Tequitinitlan, known colloquially as Tequi, is the capital city of Zacapican. The city is located within the country's eastern Zacaco region, and is less than 200 kilometers from the southern Thassalian Ocean. The city is made up of more than 900 Calpolli communal wards, which are organized into 12 Huecalpolli or super-wards that serve as the macro level subdivision of Zacapitec cities with a population exceeding 200,000. Tequitinitlan (lit. "City of Workers") was formed following the Red Banner Revolution in the year 1780 through the merging of six Atlepetls including the Imperial capital at Chicomoztoc into one unified urban center, and has multiple distinct "centers" which could each be described as a downtown area in their own right. Like Zacapican's largest city Tecolotlan, the city of Tequitinitlan encompasses the entire area of the corresponding Atlepelt of Tequitinitlan, placing the second and third level subdivisions on the same scale. Thus, the Tlatoani and Mayor of the city operate as a de facto diarchy with preference given to the Tlatoani as the Atlepetl level executive in case of dispute. The seat of the Monarchy of Zacapican which is also the formal seat of the national government is located within Tequitinitlan in a special district of the city known as the Tlatoloztotla which is governed directly by the national monarch. Offices of the Tlacacallique parliament and other aspects of the elected government are located immediately outside the bounds of the Tlatoloztotla, opposite the royal palace of government in which the Chief Secretary and the executive government of the monarch resides. The space between the two is the Zocalo or central plaza of the city of Tequitinitlan, which is known as the Tribunal Square. Tequitinitlan is the largest city by both area and population in the Zacaco region and the second most populous city in the country.

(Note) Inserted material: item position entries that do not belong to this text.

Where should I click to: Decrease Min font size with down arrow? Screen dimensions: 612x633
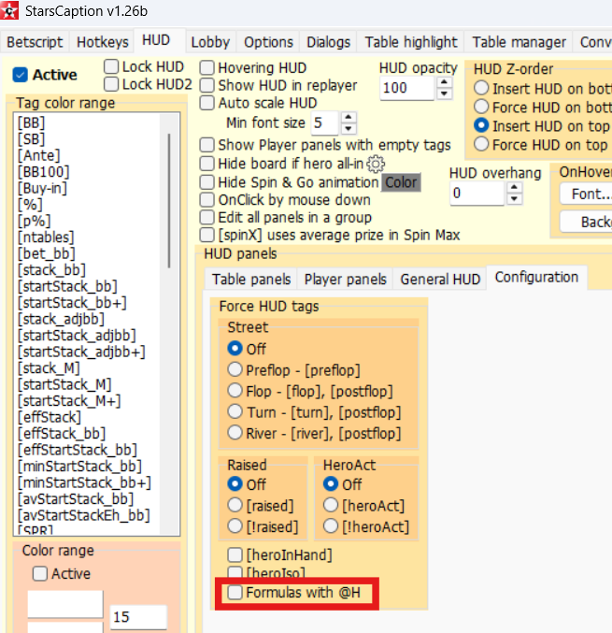[x=349, y=129]
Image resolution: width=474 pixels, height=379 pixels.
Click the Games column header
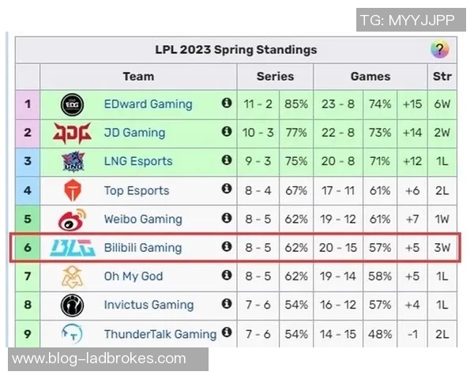pyautogui.click(x=371, y=77)
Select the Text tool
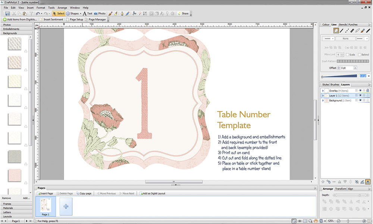The height and width of the screenshot is (224, 373). click(x=87, y=13)
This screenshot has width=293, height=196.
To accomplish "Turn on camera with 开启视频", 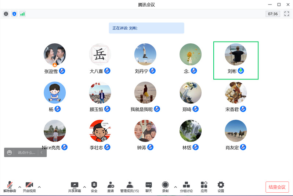I will [29, 186].
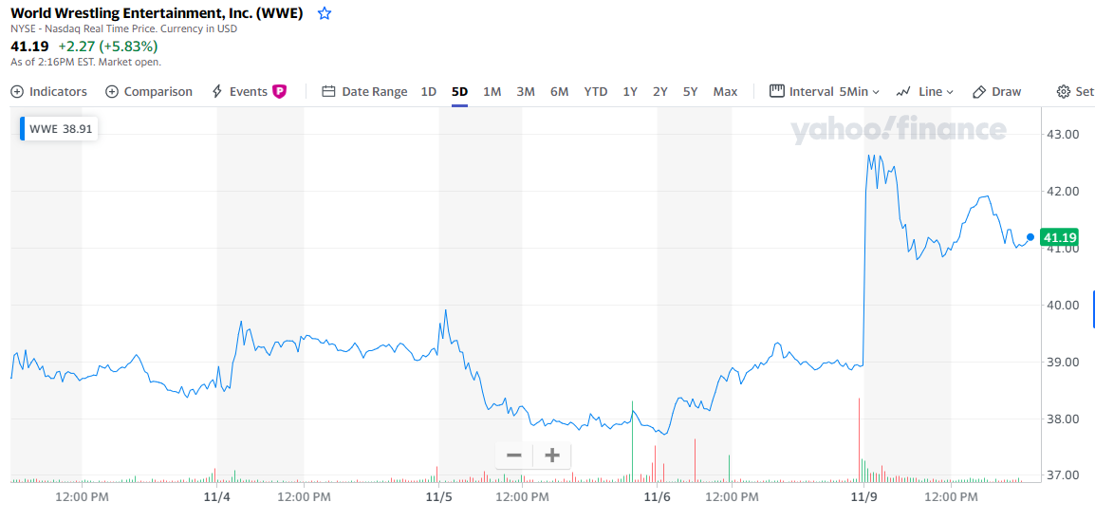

Through its earlier iterations as the city of Chicomoztoc, Tequitinitlan is the oldest known continuously inhabited settlement in Zacapican with its foundation being recorded some time after the beginning of the Old Empire period around 2000 BCE. The original settlement, which is now the core of the Tequitinitlan metropolis, served as the religious and political center of Zacapican for an almost unbroken period since its foundation into the present era. In the early modern period, prior to the merger which formed the modern city, the area of Tequitinitlan was a nascent megalopolis with a booming population due to the early effects of the industrial revolution. In the years leading up to the Red Banner capture of the city, a dichotomy had developed in which the wealthy and the factories and workhouses they owned would be situated in and around Chicomoztoc, while the growing satellite cities were full of slums and ghettos inhabited by displaced peasants and minority communities from the countryside which flocked to the cities in search of work. This highly polarized dichotomy was broken soon after the Red Banner takeover of the city and the flight of many of the city's elites. The land between the cities, reserved by pochteca estates previously, was opened up to the population of the city to settle in. The cities of the megalopolis remained formally separate but began to meet each other as they expanded in this fashion. In the same short period between the fall of the city to the rebels and the end of the revolutionary war, the factories at the heart of the city were relocated all across the region to be nearer to their workforce, which organically developed into the urban replication of the Red Banners' Calpolli system. Near the end of the revolution, Tequitinitlan was formed from the merger of its component settlements and named after the population of slum-dwellers turned urban workers which had radically reshaped the region in a short period of time. Ever since this 18th century foundation, Tequitinitlan has remained a major economic and industrial center and the hub of activity in the Zacaco region.